Techgame.pl Technologie Kolejne szczegóły na temat ustawy o wolności słowa w sieci. Kary nawet do 50 mln zł
Pixabay

Kolejne szczegóły na temat ustawy o wolności słowa w sieci. Kary nawet do 50 mln zł

19 marca 2022
Autor tekstu: Łukasz Kopciński
  • Polski rząd chce chronić swobodę wypowiedzi Polaków w internecie

  • Projekt wywołał lawinę komentarzy na międzynarodowej arenie

  • Ustawa przewiduje olbrzymie kary dla serwisów społecznościowych

  • Cenzura stała się wielkim problemem w obecnych czasach, także na polu kultury

W mediach społecznościowych można natrafić na liczne komentarze odnośnie stanowiska Polski w walce z cenzurą internetu. Zarówno przychylne, jak i negatywne opinie napływają z całego świata.

Ochrona wolności słowa i konsekwencje jej złamania

Projekt zakłada, że polskie prawo ma być ściśle respektowane w przypadku rozpatrywania nielegalności danej wypowiedzi . Obywatele w myśl projektu zyskają opcję odwołania się od niesprawiedliwego usunięcia komentarza lub otrzymanego bana.

Użytkownik będzie miał możliwość złożenia odwołania w przypadku wątpliwej działalności serwisu społecznościowego, a ten będzie zobowiązany rozpatrzyć go w ciągu 48 godzin . Wtedy Polacy dostaną tydzień na przekazanie sprawy do Rady Wolności Słowa. Jeśli podtrzyma ona decyzję portalu, to pozostanie miesiąc na odwołanie do Sądu Administracyjnego.

Gdy jednak Rada przychyli się do zdania poszkodowanego, to wyda nakaz przywrócenia treści. Jeżeli platforma społecznościowa nie będzie współpracować z polskim rządem, grozi jej kara od 50 tysięcy do 50 milionów złotych .

Ustawa dodatkowo dopuszcza ślepe pozwy, kiedy nie dysponujemy rzeczywistymi danymi oskarżanego użytkownika . Do wskazania sprawcy wystarczy miejsce zdarzenia w postaci adresu URL, data, godzina oraz nazwa profilu/loginu.

####################

• _Krótkie zadanie 1_
Wypisz wszystkie dane, które według tekstu o ustawie o wolności słowa w sieci wystarczą do wskazania sprawcy w ślepym pozwie.
• _Krótkie zadanie 2_
W jakim terminie serwis społecznościowy będzie musiał rozpatrzyć odwołanie użytkownika według tekstu o ustawie o wolności słowa w sieci?

• _Zebrane dane_
####################

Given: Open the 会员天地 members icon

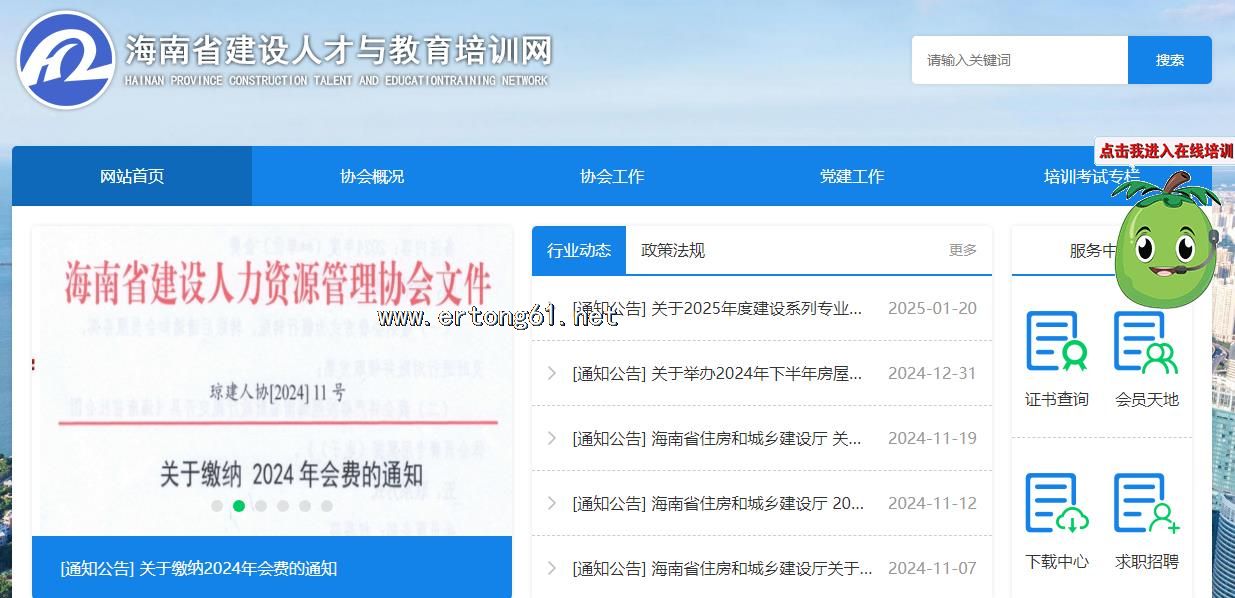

####################

• _Poprawna odpowiedź 1_
miejsce zdarzenia w postaci adresu URL, data, godzina, nazwa profilu/loginu

• _Poprawna odpowiedź 2_
W ciągu 48 godzin.